---------- Data for the task

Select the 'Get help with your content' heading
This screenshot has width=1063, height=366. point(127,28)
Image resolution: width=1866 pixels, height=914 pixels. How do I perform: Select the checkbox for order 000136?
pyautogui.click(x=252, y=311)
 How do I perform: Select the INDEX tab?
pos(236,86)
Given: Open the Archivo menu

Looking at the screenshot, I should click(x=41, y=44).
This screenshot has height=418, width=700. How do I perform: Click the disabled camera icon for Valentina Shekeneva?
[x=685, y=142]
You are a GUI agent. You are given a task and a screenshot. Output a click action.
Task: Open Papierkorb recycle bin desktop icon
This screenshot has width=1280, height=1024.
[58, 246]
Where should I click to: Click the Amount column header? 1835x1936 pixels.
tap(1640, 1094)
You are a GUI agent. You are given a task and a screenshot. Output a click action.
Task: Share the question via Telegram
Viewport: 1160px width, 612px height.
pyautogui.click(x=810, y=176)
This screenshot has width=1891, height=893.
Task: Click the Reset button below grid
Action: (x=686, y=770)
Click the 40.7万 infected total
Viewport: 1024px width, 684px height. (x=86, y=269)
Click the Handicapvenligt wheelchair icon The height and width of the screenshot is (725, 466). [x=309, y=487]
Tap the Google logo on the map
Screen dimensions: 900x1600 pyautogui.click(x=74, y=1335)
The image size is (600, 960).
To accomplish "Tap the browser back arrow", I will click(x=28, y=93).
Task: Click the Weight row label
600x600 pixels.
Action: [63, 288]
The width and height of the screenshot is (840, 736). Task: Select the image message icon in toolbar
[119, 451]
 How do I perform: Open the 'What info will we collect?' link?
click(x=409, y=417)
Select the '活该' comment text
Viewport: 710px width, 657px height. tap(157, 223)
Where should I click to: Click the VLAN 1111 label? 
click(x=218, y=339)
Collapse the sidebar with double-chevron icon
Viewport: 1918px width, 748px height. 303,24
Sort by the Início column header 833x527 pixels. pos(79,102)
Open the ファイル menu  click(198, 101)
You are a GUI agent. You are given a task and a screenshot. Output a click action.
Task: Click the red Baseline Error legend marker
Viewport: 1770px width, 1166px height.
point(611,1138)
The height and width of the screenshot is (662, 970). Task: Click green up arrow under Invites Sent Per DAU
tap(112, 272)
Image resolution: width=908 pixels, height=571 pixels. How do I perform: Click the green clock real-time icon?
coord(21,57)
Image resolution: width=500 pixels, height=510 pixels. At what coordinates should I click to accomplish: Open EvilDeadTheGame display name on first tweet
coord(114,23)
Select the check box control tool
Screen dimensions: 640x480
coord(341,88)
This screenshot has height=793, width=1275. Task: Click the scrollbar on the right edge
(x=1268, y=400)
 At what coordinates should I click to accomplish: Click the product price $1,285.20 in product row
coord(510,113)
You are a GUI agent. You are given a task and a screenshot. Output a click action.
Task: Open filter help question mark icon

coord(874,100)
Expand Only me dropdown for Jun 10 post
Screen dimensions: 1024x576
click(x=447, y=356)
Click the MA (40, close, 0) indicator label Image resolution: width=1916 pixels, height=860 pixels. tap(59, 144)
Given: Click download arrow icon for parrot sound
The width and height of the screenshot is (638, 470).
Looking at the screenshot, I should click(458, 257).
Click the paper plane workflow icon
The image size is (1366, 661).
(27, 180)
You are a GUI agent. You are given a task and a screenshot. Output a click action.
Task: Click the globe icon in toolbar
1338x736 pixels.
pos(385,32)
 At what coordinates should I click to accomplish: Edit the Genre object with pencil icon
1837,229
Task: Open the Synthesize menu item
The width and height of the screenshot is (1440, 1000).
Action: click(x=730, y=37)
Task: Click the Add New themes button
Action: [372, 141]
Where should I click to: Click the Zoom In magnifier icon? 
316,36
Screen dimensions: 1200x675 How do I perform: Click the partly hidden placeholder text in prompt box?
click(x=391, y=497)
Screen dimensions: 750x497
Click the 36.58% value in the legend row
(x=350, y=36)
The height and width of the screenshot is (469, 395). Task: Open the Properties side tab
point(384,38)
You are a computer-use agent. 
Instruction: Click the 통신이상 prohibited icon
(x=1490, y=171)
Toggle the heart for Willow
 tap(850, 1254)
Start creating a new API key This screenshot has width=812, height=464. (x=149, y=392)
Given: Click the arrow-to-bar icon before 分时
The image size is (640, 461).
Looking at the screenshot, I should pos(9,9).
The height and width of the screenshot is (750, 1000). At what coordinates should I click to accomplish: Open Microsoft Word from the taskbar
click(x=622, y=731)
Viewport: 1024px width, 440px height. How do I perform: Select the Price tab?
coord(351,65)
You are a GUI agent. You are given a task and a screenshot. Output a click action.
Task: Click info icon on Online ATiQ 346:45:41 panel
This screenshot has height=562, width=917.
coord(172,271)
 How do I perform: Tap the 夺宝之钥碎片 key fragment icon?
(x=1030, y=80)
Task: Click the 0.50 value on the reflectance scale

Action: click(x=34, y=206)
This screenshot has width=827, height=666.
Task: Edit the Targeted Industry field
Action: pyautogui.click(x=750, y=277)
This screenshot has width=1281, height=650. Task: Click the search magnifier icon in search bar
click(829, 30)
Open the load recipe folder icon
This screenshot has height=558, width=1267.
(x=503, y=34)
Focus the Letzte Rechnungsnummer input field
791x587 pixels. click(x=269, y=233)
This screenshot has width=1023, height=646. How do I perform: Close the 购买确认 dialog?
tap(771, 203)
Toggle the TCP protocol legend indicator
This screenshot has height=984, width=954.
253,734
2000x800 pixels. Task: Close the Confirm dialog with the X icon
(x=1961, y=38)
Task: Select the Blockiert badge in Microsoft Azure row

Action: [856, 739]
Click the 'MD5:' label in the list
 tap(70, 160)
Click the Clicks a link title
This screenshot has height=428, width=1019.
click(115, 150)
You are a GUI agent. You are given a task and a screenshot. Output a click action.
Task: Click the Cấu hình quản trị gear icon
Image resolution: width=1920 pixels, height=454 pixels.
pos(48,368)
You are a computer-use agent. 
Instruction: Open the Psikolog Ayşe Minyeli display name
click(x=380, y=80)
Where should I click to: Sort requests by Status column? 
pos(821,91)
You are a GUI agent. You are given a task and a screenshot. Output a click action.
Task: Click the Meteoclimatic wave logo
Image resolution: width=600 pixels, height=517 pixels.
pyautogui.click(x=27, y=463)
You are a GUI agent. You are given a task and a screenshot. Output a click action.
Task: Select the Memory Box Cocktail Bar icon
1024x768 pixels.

--------------------

■ **Required work**: Repeat the data verbatim.

■ **Solution for this task**:
Select the 'Get help with your content' heading
This screenshot has width=1063, height=366. point(127,28)
Image resolution: width=1866 pixels, height=914 pixels. How do I perform: Select the checkbox for order 000136?
pyautogui.click(x=252, y=311)
 How do I perform: Select the INDEX tab?
pos(236,86)
Given: Open the Archivo menu

Looking at the screenshot, I should click(x=41, y=44).
This screenshot has height=418, width=700. How do I perform: Click the disabled camera icon for Valentina Shekeneva?
[x=685, y=142]
You are a GUI agent. You are given a task and a screenshot. Output a click action.
Task: Open Papierkorb recycle bin desktop icon
This screenshot has width=1280, height=1024.
[58, 246]
Where should I click to: Click the Amount column header? 1835x1936 pixels.
tap(1640, 1094)
You are a GUI agent. You are given a task and a screenshot. Output a click action.
Task: Share the question via Telegram
Viewport: 1160px width, 612px height.
pyautogui.click(x=810, y=176)
This screenshot has width=1891, height=893.
Task: Click the Reset button below grid
Action: (x=686, y=770)
Click the 40.7万 infected total
Viewport: 1024px width, 684px height. (x=86, y=269)
Click the Handicapvenligt wheelchair icon The height and width of the screenshot is (725, 466). [x=309, y=487]
Tap the Google logo on the map
Screen dimensions: 900x1600 pyautogui.click(x=74, y=1335)
The image size is (600, 960).
To accomplish "Tap the browser back arrow", I will click(x=28, y=93).
Task: Click the Weight row label
600x600 pixels.
Action: [63, 288]
The width and height of the screenshot is (840, 736). Task: Select the image message icon in toolbar
[119, 451]
 How do I perform: Open the 'What info will we collect?' link?
click(x=409, y=417)
Select the '活该' comment text
Viewport: 710px width, 657px height. tap(157, 223)
Where should I click to: Click the VLAN 1111 label? 
click(x=218, y=339)
Collapse the sidebar with double-chevron icon
Viewport: 1918px width, 748px height. 303,24
Sort by the Início column header 833x527 pixels. pos(79,102)
Open the ファイル menu  click(198, 101)
You are a GUI agent. You are given a task and a screenshot. Output a click action.
Task: Click the red Baseline Error legend marker
Viewport: 1770px width, 1166px height.
point(611,1138)
The height and width of the screenshot is (662, 970). Task: Click green up arrow under Invites Sent Per DAU
tap(112, 272)
Image resolution: width=908 pixels, height=571 pixels. How do I perform: Click the green clock real-time icon?
coord(21,57)
Image resolution: width=500 pixels, height=510 pixels. At what coordinates should I click to accomplish: Open EvilDeadTheGame display name on first tweet
coord(114,23)
Select the check box control tool
Screen dimensions: 640x480
coord(341,88)
This screenshot has height=793, width=1275. Task: Click the scrollbar on the right edge
(x=1268, y=400)
 At what coordinates should I click to accomplish: Click the product price $1,285.20 in product row
coord(510,113)
You are a GUI agent. You are given a task and a screenshot. Output a click action.
Task: Open filter help question mark icon

coord(874,100)
Expand Only me dropdown for Jun 10 post
Screen dimensions: 1024x576
click(x=447, y=356)
Click the MA (40, close, 0) indicator label Image resolution: width=1916 pixels, height=860 pixels. tap(59, 144)
Given: Click download arrow icon for parrot sound
The width and height of the screenshot is (638, 470).
Looking at the screenshot, I should click(458, 257).
Click the paper plane workflow icon
The image size is (1366, 661).
(27, 180)
You are a GUI agent. You are given a task and a screenshot. Output a click action.
Task: Click the globe icon in toolbar
1338x736 pixels.
pos(385,32)
 At what coordinates should I click to accomplish: Edit the Genre object with pencil icon
1837,229
Task: Open the Synthesize menu item
The width and height of the screenshot is (1440, 1000).
Action: click(x=730, y=37)
Task: Click the Add New themes button
Action: [372, 141]
Where should I click to: Click the Zoom In magnifier icon? 
316,36
Screen dimensions: 1200x675 How do I perform: Click the partly hidden placeholder text in prompt box?
click(x=391, y=497)
Screen dimensions: 750x497
Click the 36.58% value in the legend row
(x=350, y=36)
The height and width of the screenshot is (469, 395). Task: Open the Properties side tab
point(384,38)
You are a computer-use agent. 
Instruction: Click the 통신이상 prohibited icon
(x=1490, y=171)
Toggle the heart for Willow
 tap(850, 1254)
Start creating a new API key This screenshot has width=812, height=464. (x=149, y=392)
Given: Click the arrow-to-bar icon before 分时
The image size is (640, 461).
Looking at the screenshot, I should pos(9,9).
The height and width of the screenshot is (750, 1000). At what coordinates should I click to accomplish: Open Microsoft Word from the taskbar
click(x=622, y=731)
Viewport: 1024px width, 440px height. How do I perform: Select the Price tab?
coord(351,65)
You are a GUI agent. You are given a task and a screenshot. Output a click action.
Task: Click info icon on Online ATiQ 346:45:41 panel
This screenshot has height=562, width=917.
coord(172,271)
 How do I perform: Tap the 夺宝之钥碎片 key fragment icon?
(x=1030, y=80)
Task: Click the 0.50 value on the reflectance scale

Action: click(x=34, y=206)
This screenshot has width=827, height=666.
Task: Edit the Targeted Industry field
Action: pyautogui.click(x=750, y=277)
This screenshot has width=1281, height=650. Task: Click the search magnifier icon in search bar
click(829, 30)
Open the load recipe folder icon
This screenshot has height=558, width=1267.
(x=503, y=34)
Focus the Letzte Rechnungsnummer input field
791x587 pixels. click(x=269, y=233)
This screenshot has width=1023, height=646. How do I perform: Close the 购买确认 dialog?
tap(771, 203)
Toggle the TCP protocol legend indicator
This screenshot has height=984, width=954.
253,734
2000x800 pixels. Task: Close the Confirm dialog with the X icon
(x=1961, y=38)
Task: Select the Blockiert badge in Microsoft Azure row

Action: [856, 739]
Click the 'MD5:' label in the list
 tap(70, 160)
Click the Clicks a link title
This screenshot has height=428, width=1019.
click(115, 150)
You are a GUI agent. You are given a task and a screenshot. Output a click action.
Task: Click the Cấu hình quản trị gear icon
Image resolution: width=1920 pixels, height=454 pixels.
pos(48,368)
You are a computer-use agent. 
Instruction: Open the Psikolog Ayşe Minyeli display name
click(x=380, y=80)
Where should I click to: Sort requests by Status column? 
pos(821,91)
You are a GUI agent. You are given a task and a screenshot. Output a click action.
Task: Click the Meteoclimatic wave logo
Image resolution: width=600 pixels, height=517 pixels.
pyautogui.click(x=27, y=463)
You are a GUI agent. You are given a task and a screenshot. Output a click action.
Task: Select the Memory Box Cocktail Bar icon
1024x768 pixels.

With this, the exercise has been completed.